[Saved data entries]

=== Begin Enclosure ===

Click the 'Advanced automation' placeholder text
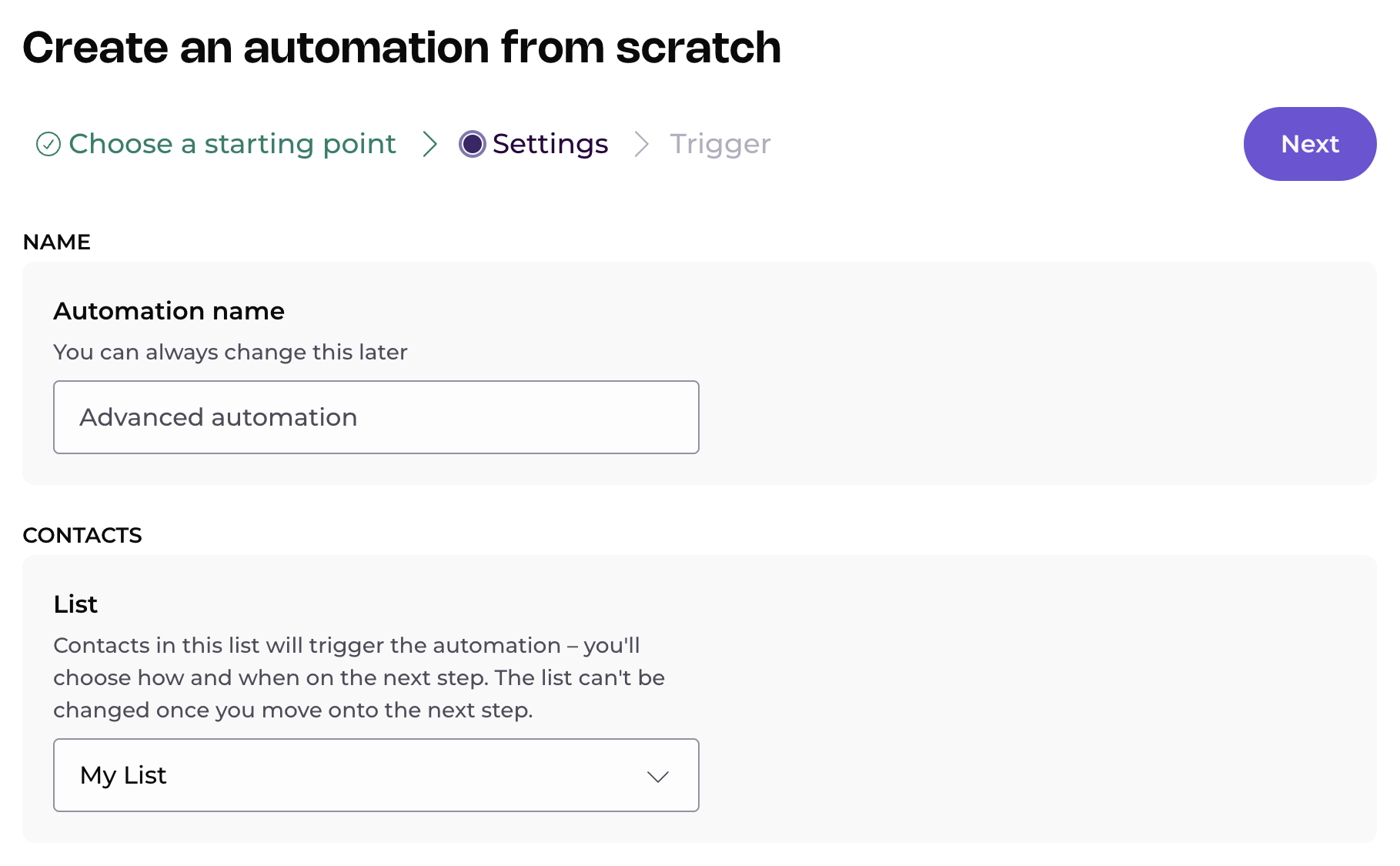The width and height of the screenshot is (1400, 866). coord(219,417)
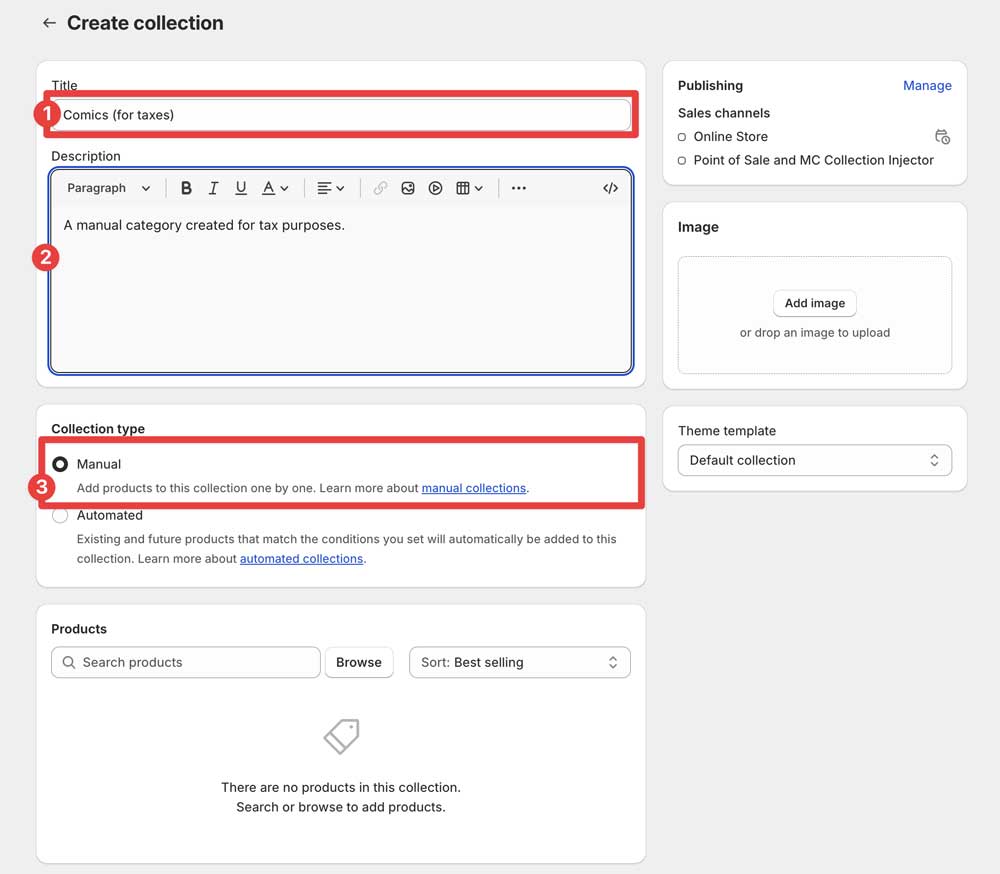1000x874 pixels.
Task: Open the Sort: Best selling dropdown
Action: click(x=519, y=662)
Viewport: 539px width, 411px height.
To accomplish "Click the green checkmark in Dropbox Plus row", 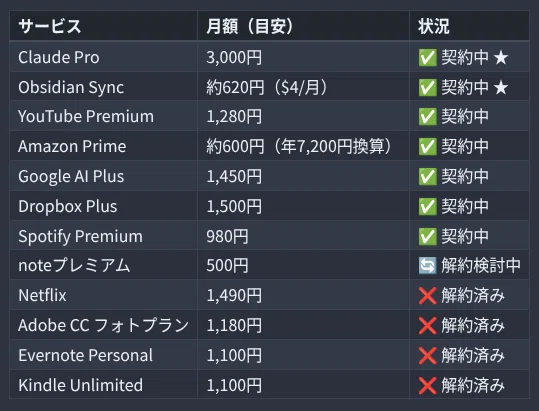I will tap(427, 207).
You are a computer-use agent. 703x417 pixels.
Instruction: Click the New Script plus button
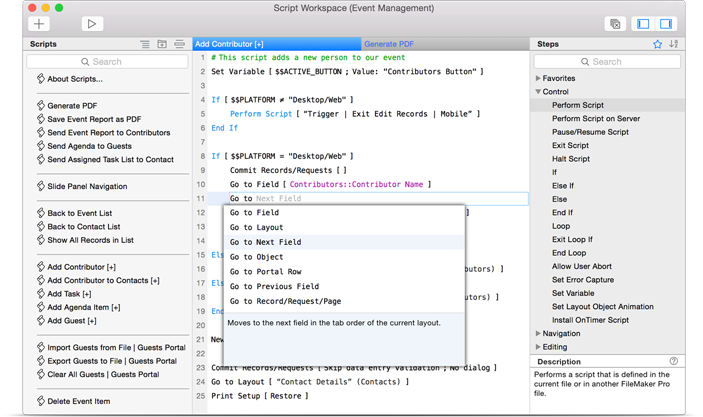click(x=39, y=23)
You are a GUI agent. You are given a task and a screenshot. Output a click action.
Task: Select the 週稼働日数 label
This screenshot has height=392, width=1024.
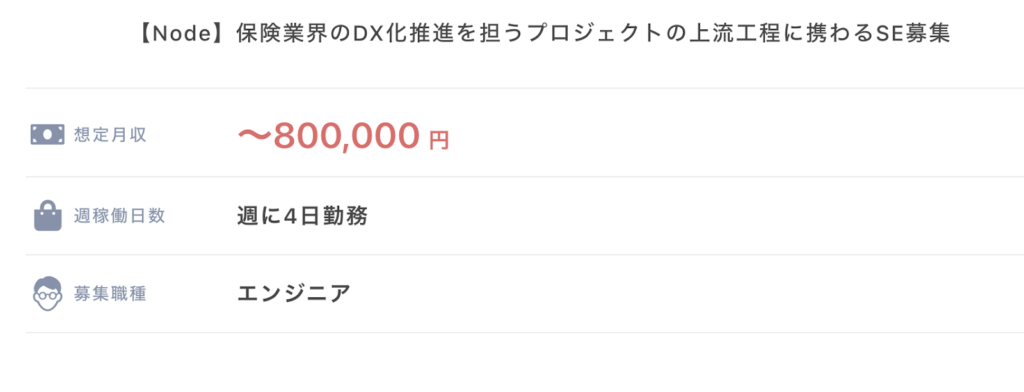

=== End Enclosure ===

### Exercise goal
Give an exact copy of the line containing "Instruction: Click the New Script plus button" and every line after it through the end of the entries. Pictures are to be dropped.

### Result of this exercise
Instruction: Click the New Script plus button
click(x=39, y=23)
You are a GUI agent. You are given a task and a screenshot. Output a click action.
Task: Select the 週稼働日数 label
This screenshot has height=392, width=1024.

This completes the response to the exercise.